KONTAN.CO.ID - JAKARTA. Nilai tukar rupiah terhadap dolar Amerika Serikat (AS) tengah berada dalam tren penguatan. Berdasarkan data
Bloomberg, sejak awal tahun sampai dengan Jumat (28/4), rupiah sudah menguat 5,77% ke level Rp 14.674 per dolar AS, dari Rp 15.573 per dolar AS. Di tengah penguatan kurs rupiah ini, ada sektor-sektor bisnis yang diuntungkan dan juga dirugikan.
Head of Research Jasa Utama Capital Sekuritas Cheril Tanuwijaya mengatakan, emiten yang mendulang keuntungan berkat penguatan rupiah merupakan perusahaan yang bahan baku produksinya dominan impor.
Contohnya adalah emiten farmasi, konstruksi, dan otomotif. Penguatan rupiah akan menurunkan beban biaya atau kerugian kurs nilai tukar terhadap mata uang lain. Selain itu, penguatan rupiah juga menguntungkan bagi para emiten yang mempunyai porsi utang dalam dolar AS yang besar. Pasalnya, hal ini membuat nominal utang beserta bunganya tidak akan terlalu membengkak.

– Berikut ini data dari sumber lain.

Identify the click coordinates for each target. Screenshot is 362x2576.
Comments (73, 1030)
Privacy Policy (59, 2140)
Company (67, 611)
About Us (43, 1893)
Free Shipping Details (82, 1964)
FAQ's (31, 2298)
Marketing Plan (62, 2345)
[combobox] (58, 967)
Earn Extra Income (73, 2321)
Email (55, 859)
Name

Baca Juga: Rupiah Berpotensi Lanjut Menguat pada Selasa (2/5), Investor Menanti Data Inflasi Analis Phintraco Sekuritas Rio Febrian menyampaikan, mayoritas emiten yang berorientasi impor berada pada sektor barang konsumsi. "Secara prospek, sektor ini dapat diperhatikan karena ada potensi peningkatan pendapatan dan pemulihan konsumsi masyarakat pada tahun 2023," ucap Rio saat dihubungi Kontan.co.id, Senin (1/5). Hal ini terlihat dari data Indeks Keyakinan Konsumen (IKK) yang mulai stabil menyentuh level pra-pandemi. IKK per Maret 2023 tercatat sebesar 123,3, tak jauh berbeda dari rata-rata IKK pra-pandemi di 124,5. Di sisi lain, Indeks PMI Manufaktur Indonesia naik ke 51,9 per Maret 2023, relatif di atas level ekspansif yakni 50. Pemerintah melalui Kementerian Keuangan memperkirakan, inflasi tahun 2023 secara tahunan akan turun ke 1%-3%. Progres penurunan tingkat inflasi terlihat dari inflasi bulan Maret 2023 yang sebesar 4,97%
year on year (YoY) lebih rendah level 5,47% YoY pada Februari 2023. Sebaliknya, emiten yang dirugikan dengan pelemahan dolar AS adalah emiten yang berorientasi ekspor atau sebagian besar pendapatannya berasal dari ekspor. Pasalnya, penguatan rupiah berpotensi menurunkan pendapatan dari emiten tersebut. Menurut Rio, mayoritas emiten yang berorientasi ekspor berada pada sektor energi. Secara prospek, sektor energi juga tidak semenarik beberapa tahun lalu karena adanya moderasi harga kontrak batubara dengan kecenderungan pelemahan dan kondisi nilai tukar rupiah yang cenderung menguat beberapa waktu terakhir. Bernada serupa, Cheril juga menilai bahwa emiten berbasis ekspor merupakan pihak yang dirugikan dengan penguatan kurs rupiah. Dua di antaranya adalah
MYOR,
INKP, serta emiten-emiten dari sektor energi.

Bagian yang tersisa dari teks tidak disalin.